Later in the afternoon a rooster tail of dust rises a hundred feet above and behind the car as Porter and I cruise into the Cathedral Valley, one of the remote, harsh areas of Capitol Reef. Here, many drivers need four wheel drive just to get into the valley, which is separated from the main part of the park by high cliffs and the Fremont River which, a park ranger told me yesterday, was running 16 inches deep at the ford. For those of you living in, say Ohio, 16 inches may not sound like a lot of river. Out here, not only does that make the Fremont a major aquatic artery, but it presents a significant obstacle for driving, especially when help is far off.
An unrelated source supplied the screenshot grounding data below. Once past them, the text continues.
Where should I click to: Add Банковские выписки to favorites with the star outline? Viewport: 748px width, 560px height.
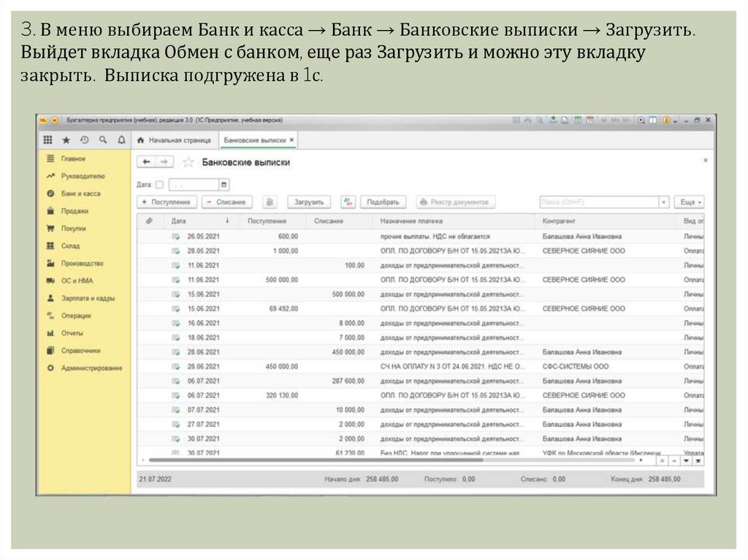point(188,162)
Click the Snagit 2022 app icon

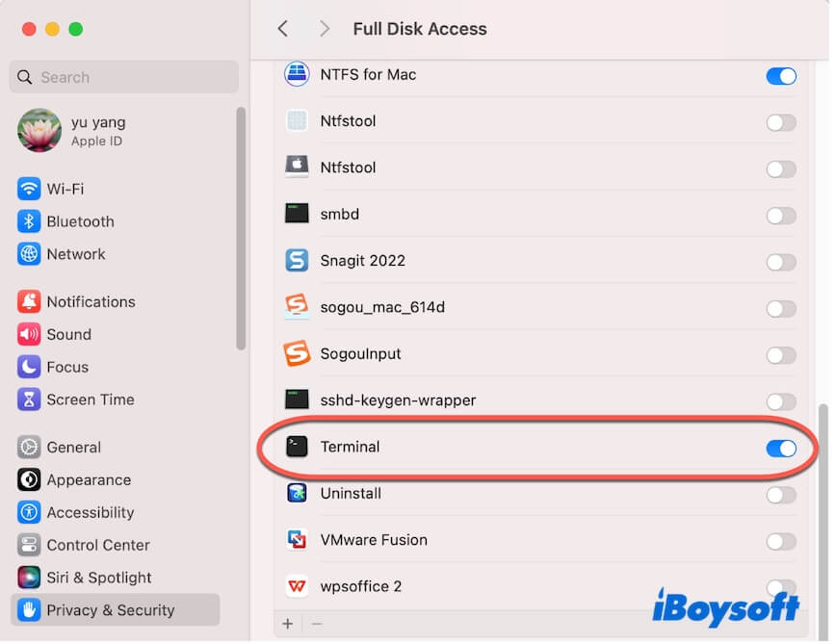297,261
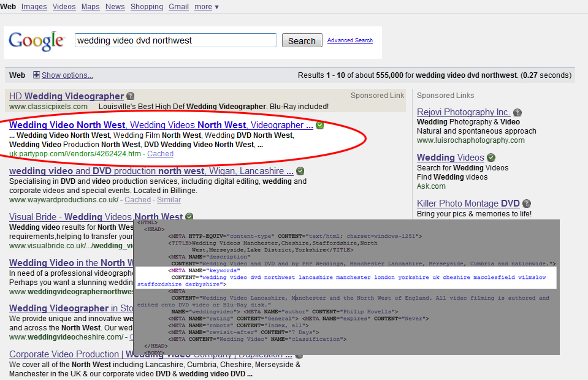Click gray icon beside Rejovi Photography Inc.
The height and width of the screenshot is (380, 588).
[518, 113]
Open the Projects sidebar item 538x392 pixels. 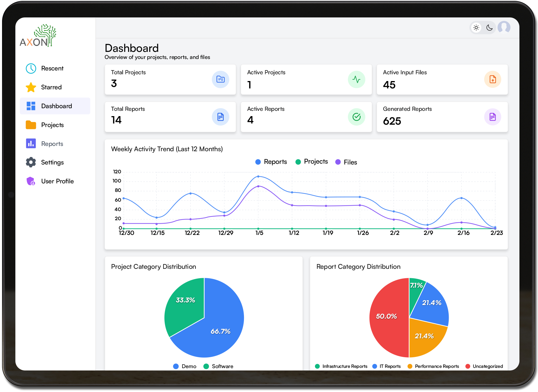(52, 125)
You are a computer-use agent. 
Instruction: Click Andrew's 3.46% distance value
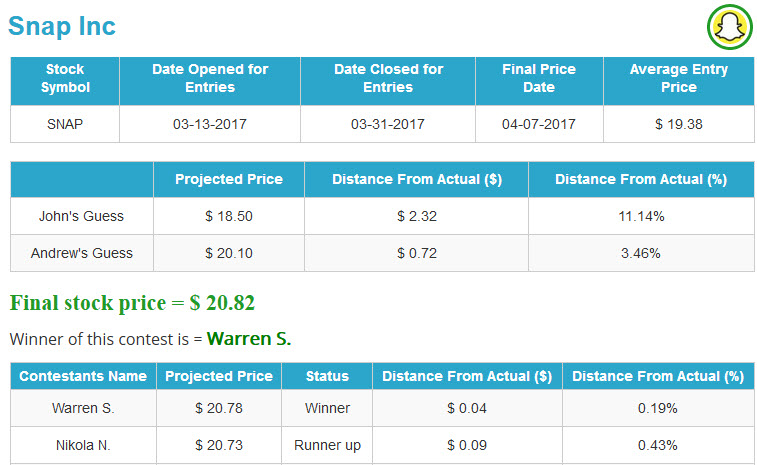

But what the heck. We're in a rental car, and 'negotiations' during the signing of the rental agreement left me with less than good feelings about this particular company. I pull up to the edge of the river. Huck a rock in. Can't see how deep it lands. Switch the Dodge into low range and four wheel drive. Drive through the Fremont River, windshield wipers blazing, as though I was in some kind of sexy car commercial. Struggle up the bank on the other side, shift back to two wheel drive, and watch the desert unfold.
This is the story of ...
This was supposed to be the story of a woman named A., a woman I really did not know very well, who said she would drive over the Rockies from Denver Friday afternoon and meet me in Green River, where we would cache her car and drive together to the park. But a late-spring snowstorm over the Continental Divide - chains required through the Eisenhower Tunnel - the sudden sickness of a friend, and what I began to sense was general chaos in her life prompted A. to renege. I drove alone, burning.
Friday night I was upset. I thought about calling her, or driving to Green River anyway, even though by that time it was two hours out of my way. Saturday morning I was miffed. Saturday noon I was contemplating alternatives. By Sunday morning, with the birds in the trees and the thought of the day ahead, I had largely forgotten about her.
The road into Cathedral Valley, after the crossing of the Fremont, splashes through muddy puddles and crawls over slickrock ridges. Sometimes the road itself is just rock, with cairns marking the way. The park visitor's guide reminds travelers that in the valley help could be hours or even days away and carrying plenty of water, food, gas and clothing are essential - and a shovel, tow rope and other emergency supplies a very good idea.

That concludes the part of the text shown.